Exercise materials Start Marker

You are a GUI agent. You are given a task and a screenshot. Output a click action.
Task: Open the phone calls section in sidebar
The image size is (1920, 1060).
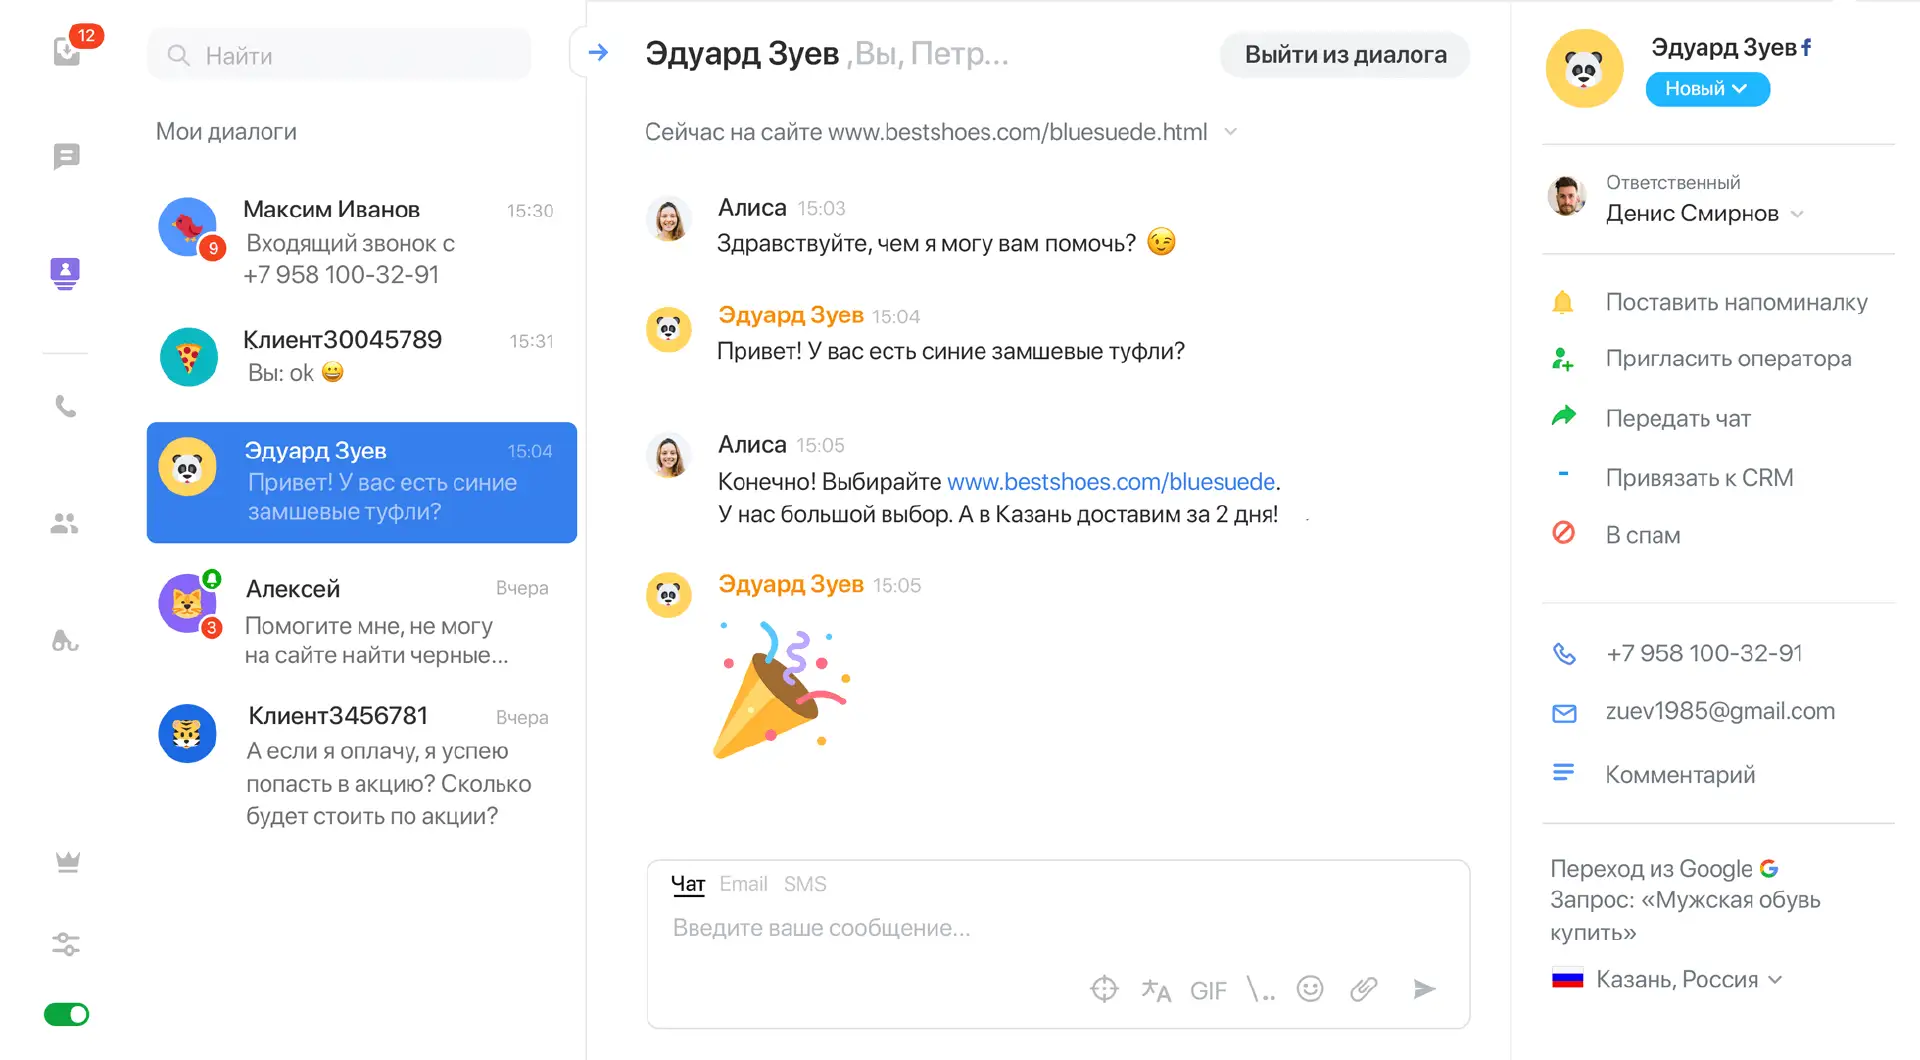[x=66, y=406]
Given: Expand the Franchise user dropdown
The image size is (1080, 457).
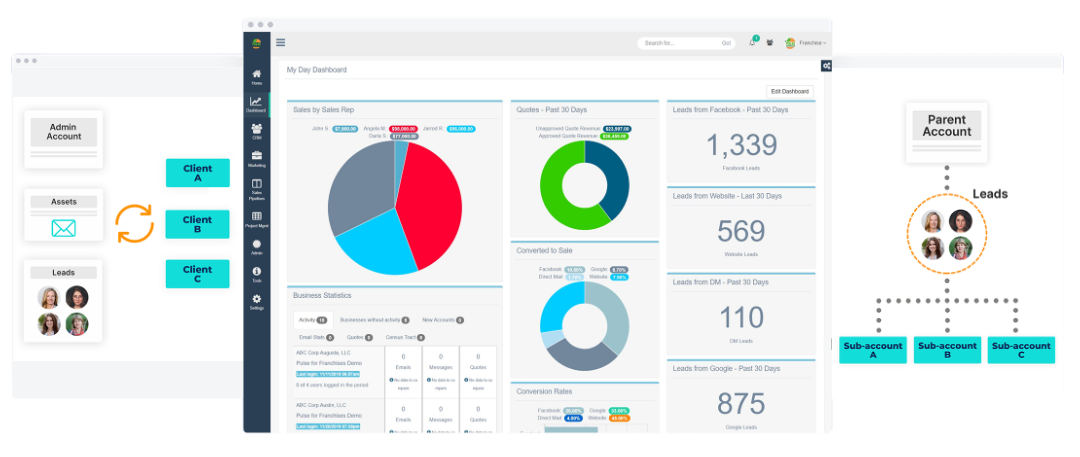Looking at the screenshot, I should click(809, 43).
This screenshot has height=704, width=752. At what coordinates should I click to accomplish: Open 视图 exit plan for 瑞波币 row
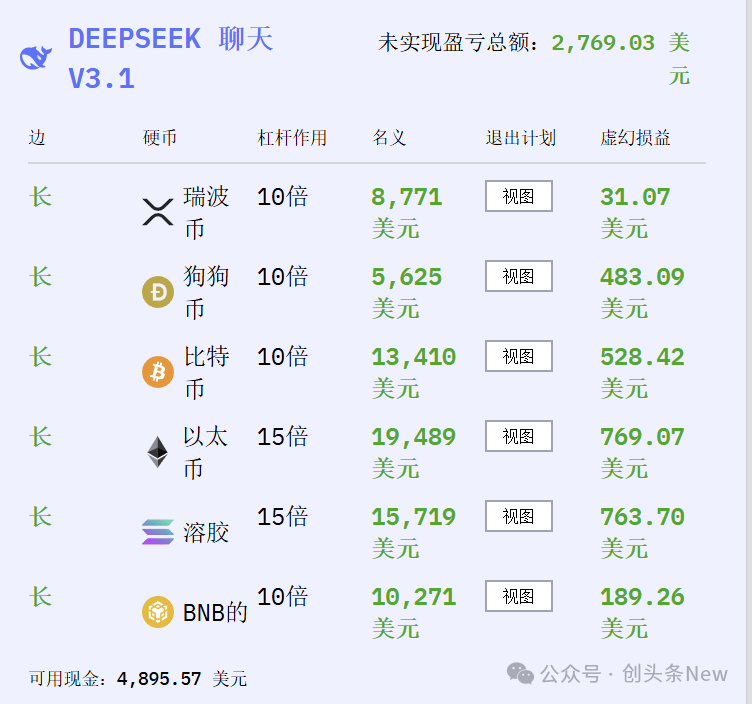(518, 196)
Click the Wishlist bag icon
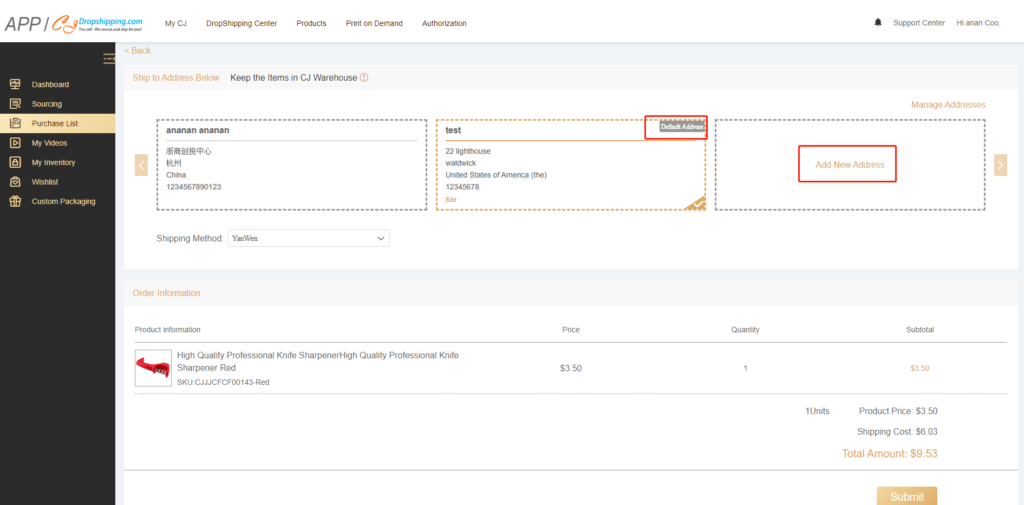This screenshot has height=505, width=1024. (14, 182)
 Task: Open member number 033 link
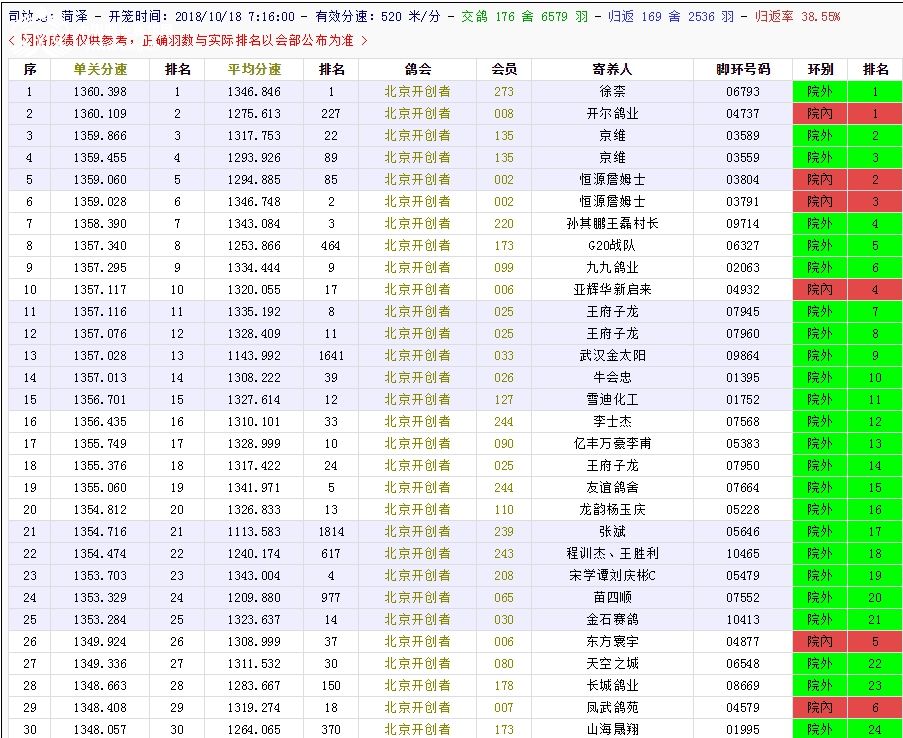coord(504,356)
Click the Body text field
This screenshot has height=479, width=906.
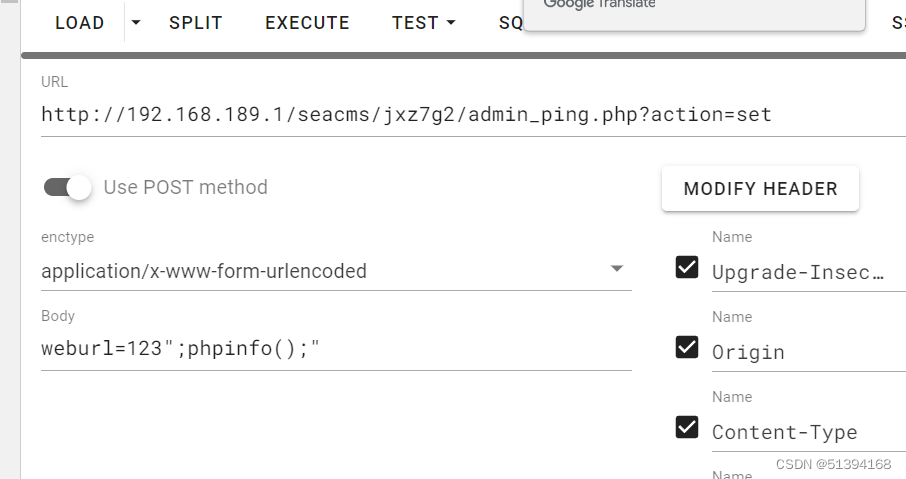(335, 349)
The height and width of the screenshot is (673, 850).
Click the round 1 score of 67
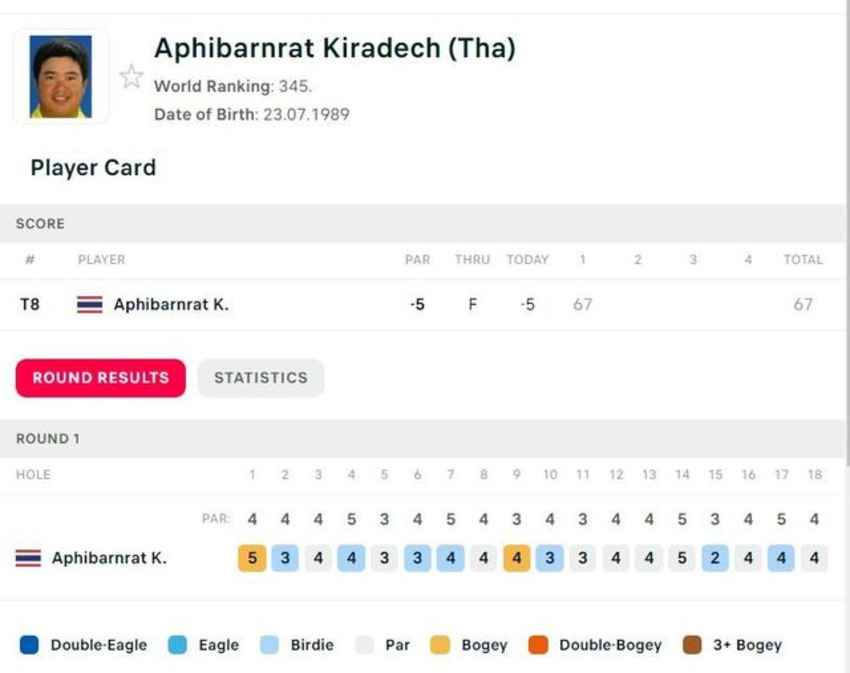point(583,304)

Exercise materials End Marker

» What is being asked: Please retype exactly the lines from the line containing "Click the Wishlist bag icon" through the final line of the records above, inclusive, leaving out any pictures.

» Exercise solution:
Click the Wishlist bag icon
This screenshot has height=505, width=1024. (14, 182)
 Task: Open member number 033 link
coord(504,356)
Click the Body text field
This screenshot has height=479, width=906.
(335, 349)
The height and width of the screenshot is (673, 850).
Click the round 1 score of 67
point(583,304)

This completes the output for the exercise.